About this exercise: In the records below, the line that contains "Image resolution: width=706" marks the start. Copy it and each line after it through the end, exactly, without pictures.

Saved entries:
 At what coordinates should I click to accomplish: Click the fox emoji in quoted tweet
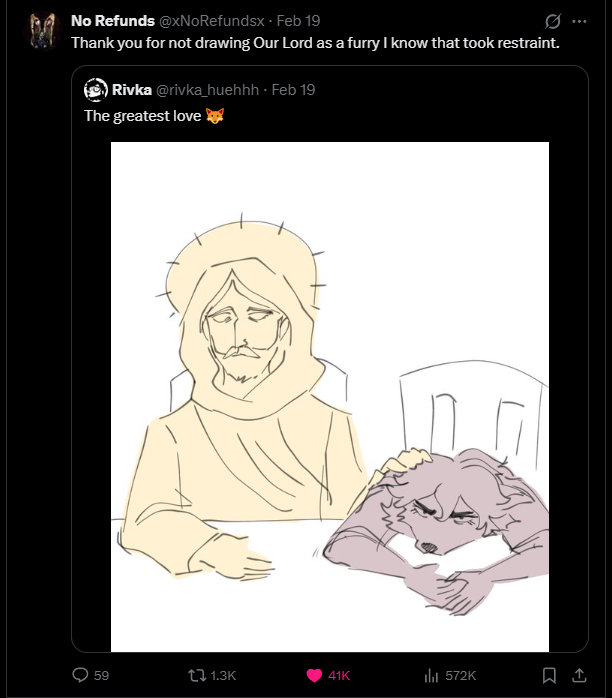215,116
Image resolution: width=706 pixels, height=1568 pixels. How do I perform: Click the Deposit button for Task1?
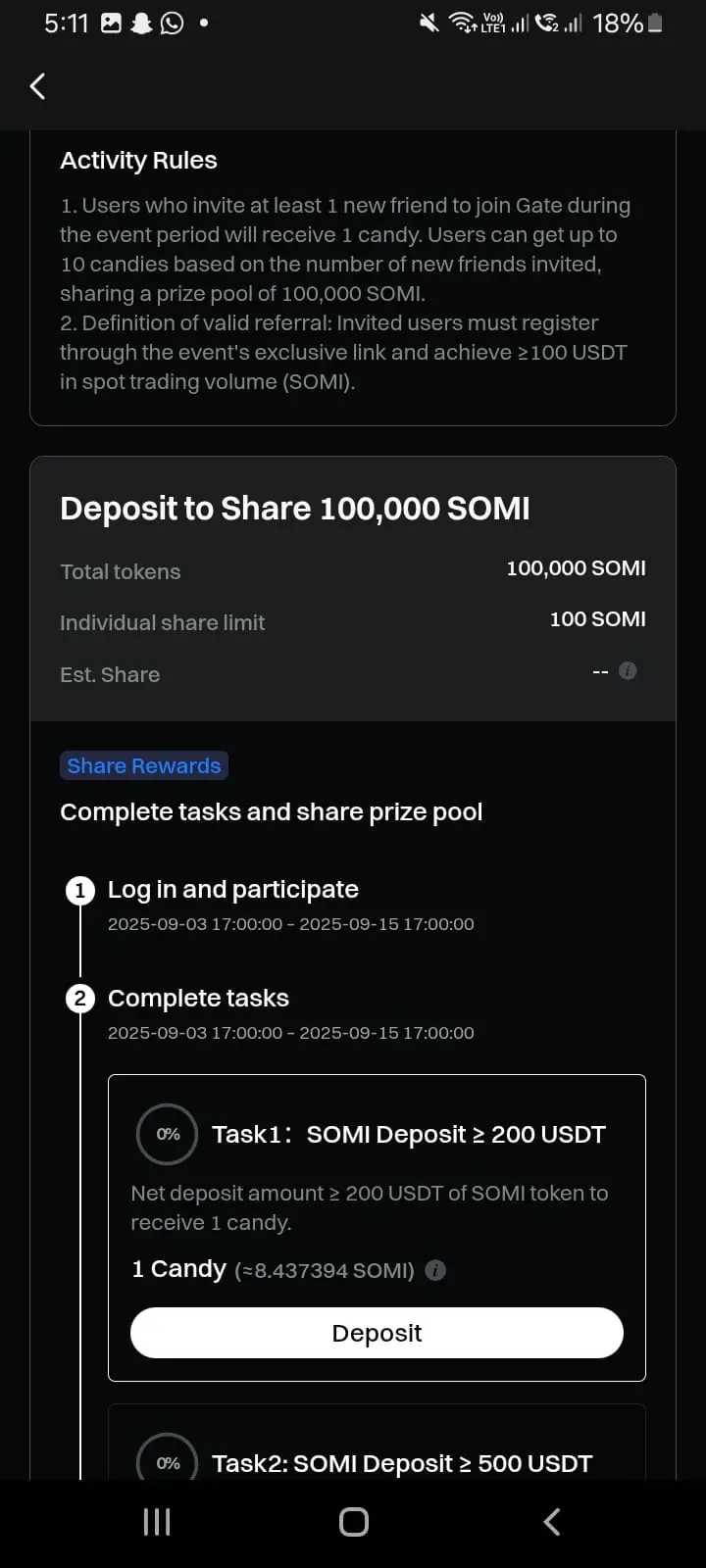click(x=377, y=1333)
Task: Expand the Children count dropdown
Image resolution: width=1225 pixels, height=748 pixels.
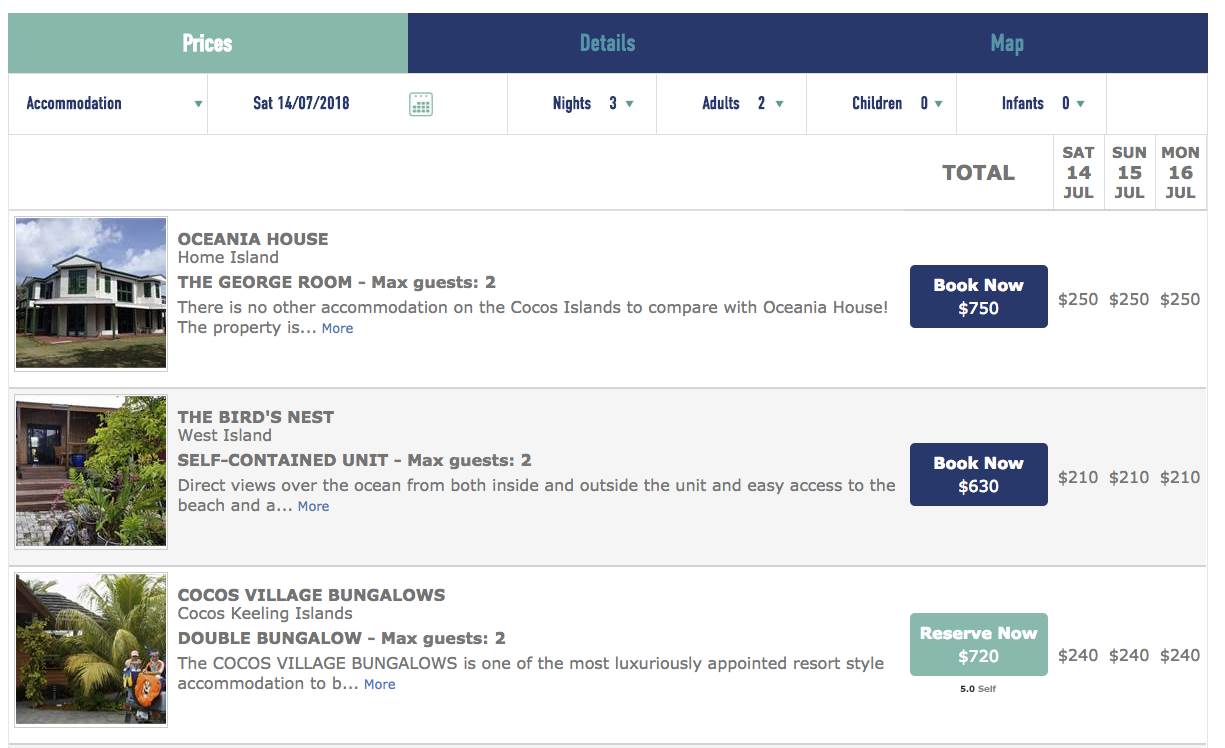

Answer box:
Image resolution: width=706 pixels, height=1568 pixels. How do I perform: Click the Deposit button for Task1?
click(x=377, y=1333)
Task: Expand the Children count dropdown
Image resolution: width=1225 pixels, height=748 pixels.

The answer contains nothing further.